#### [Material provided]
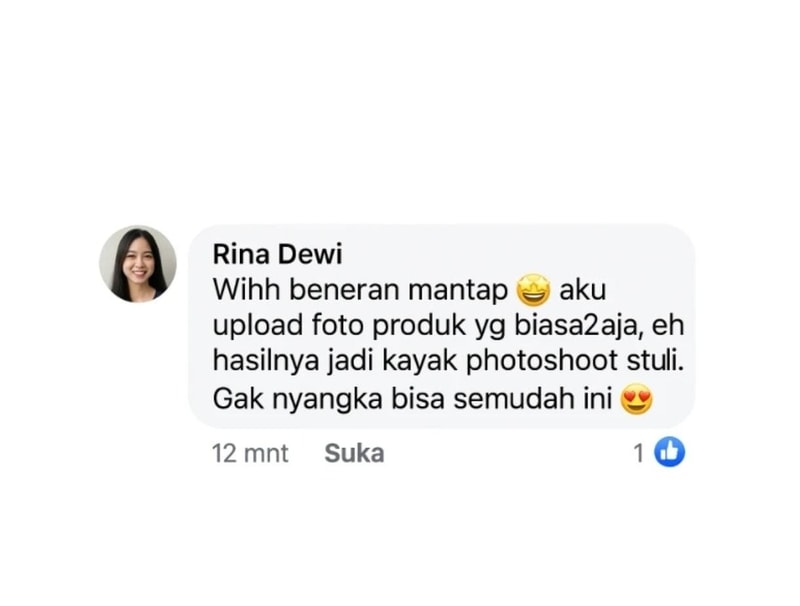Image resolution: width=800 pixels, height=606 pixels.
Task: Click the word "aku" after the emoji
Action: click(583, 290)
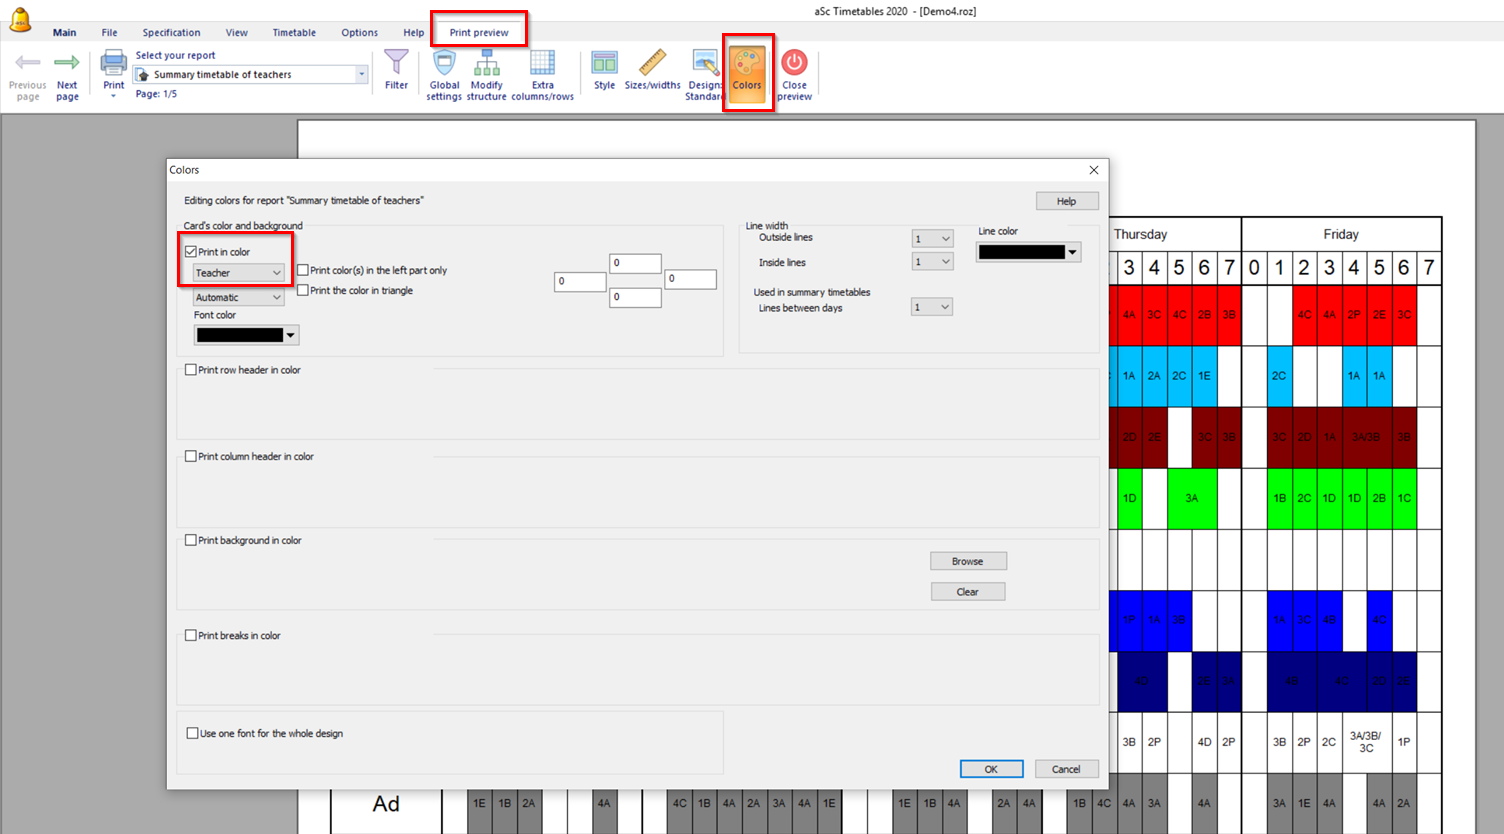Click the Print icon in toolbar
The width and height of the screenshot is (1504, 834).
(x=114, y=66)
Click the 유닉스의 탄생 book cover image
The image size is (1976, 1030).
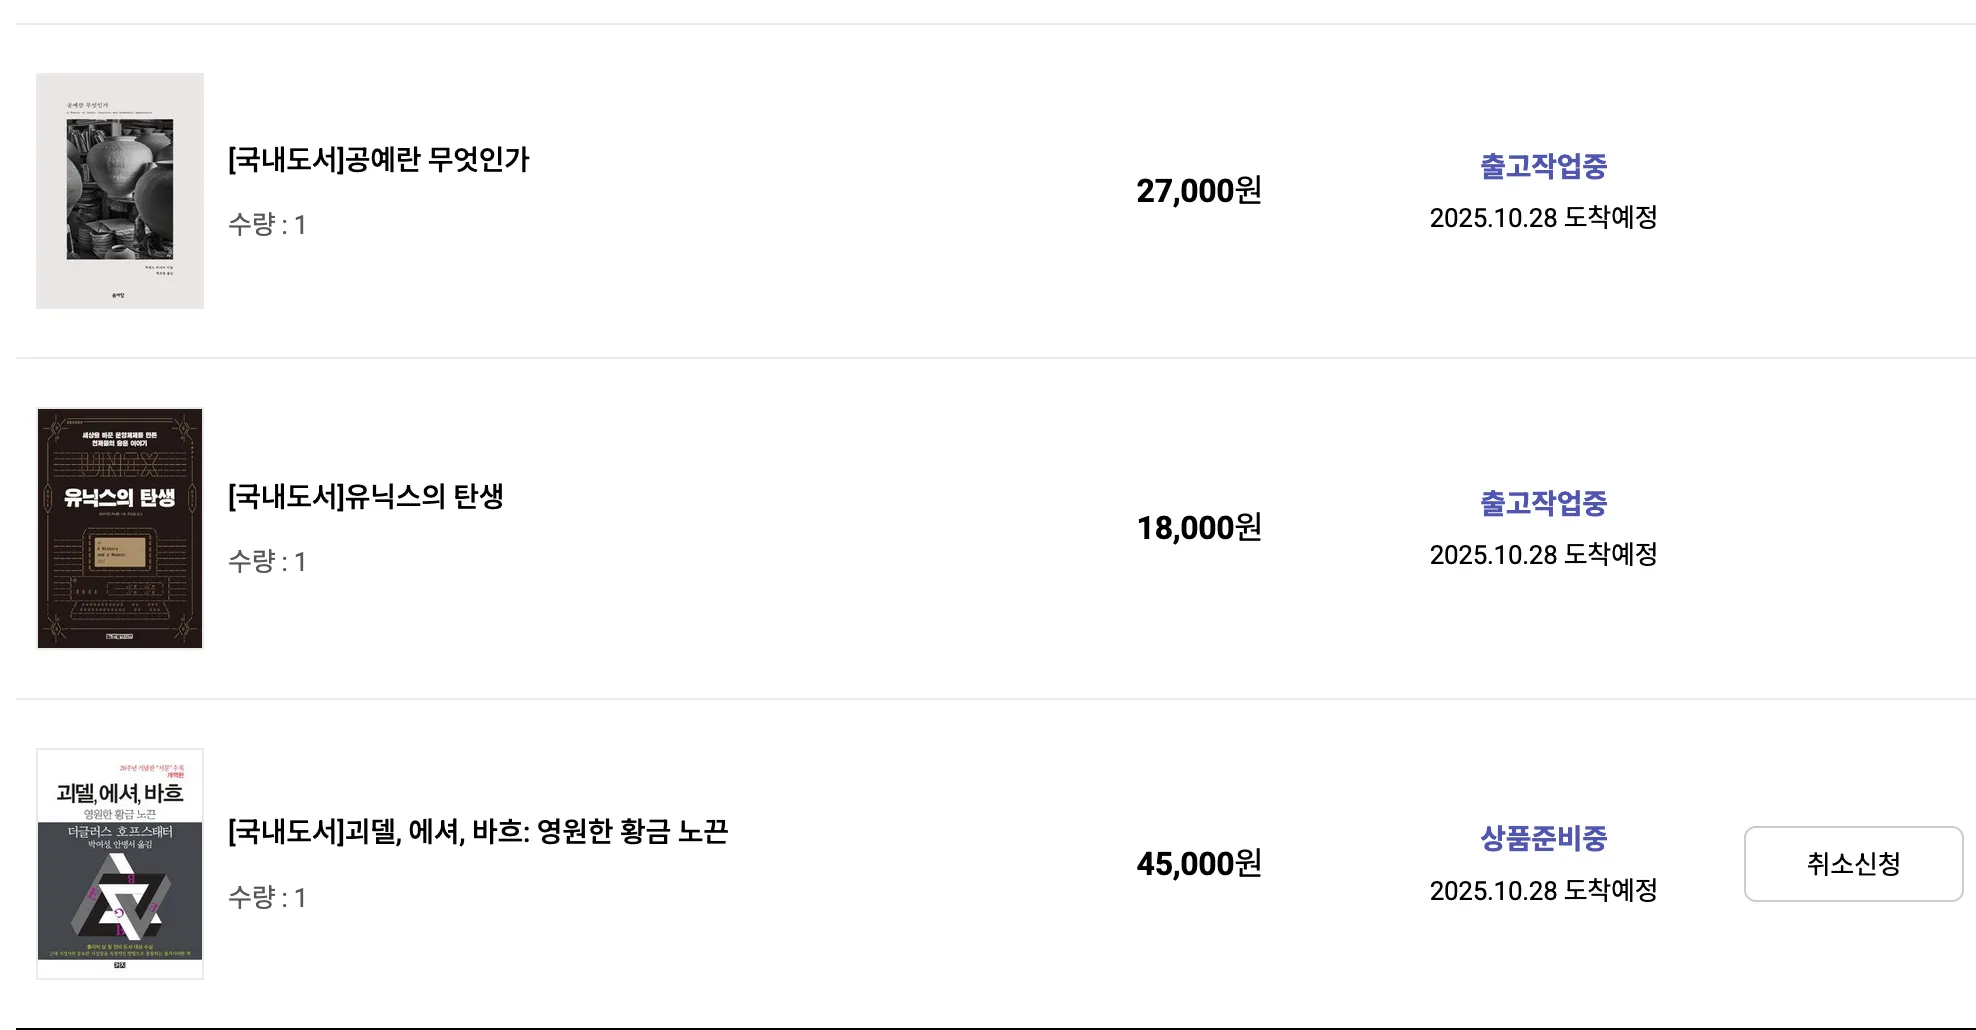pos(120,528)
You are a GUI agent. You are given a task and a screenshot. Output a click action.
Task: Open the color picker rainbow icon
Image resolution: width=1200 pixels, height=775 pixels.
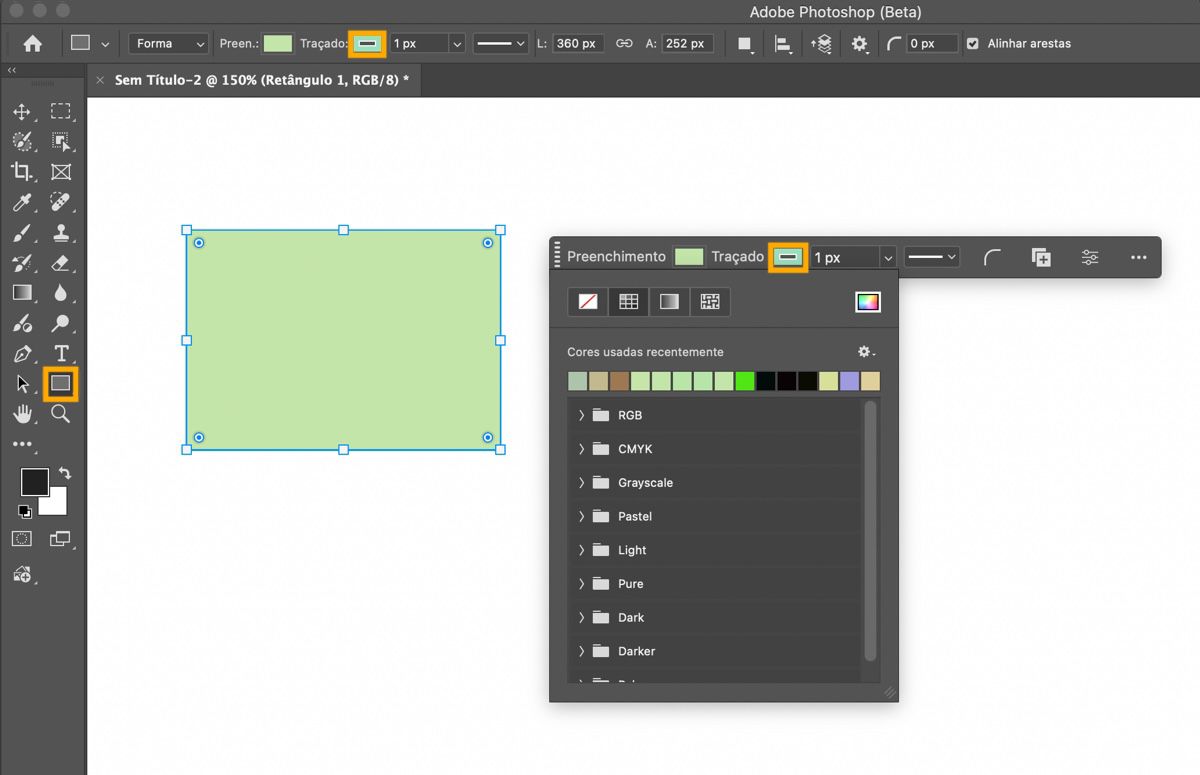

#### [What is required]
Your answer must be the lines from the one containing "You are a GUI" through the final line of the entries, duplicated exactly, with both ends kept and all pictures left out.

#### [Output for this exercise]
You are a GUI agent. You are given a task and a screenshot. Output a click action.
Task: Open the color picker rainbow icon
Image resolution: width=1200 pixels, height=775 pixels.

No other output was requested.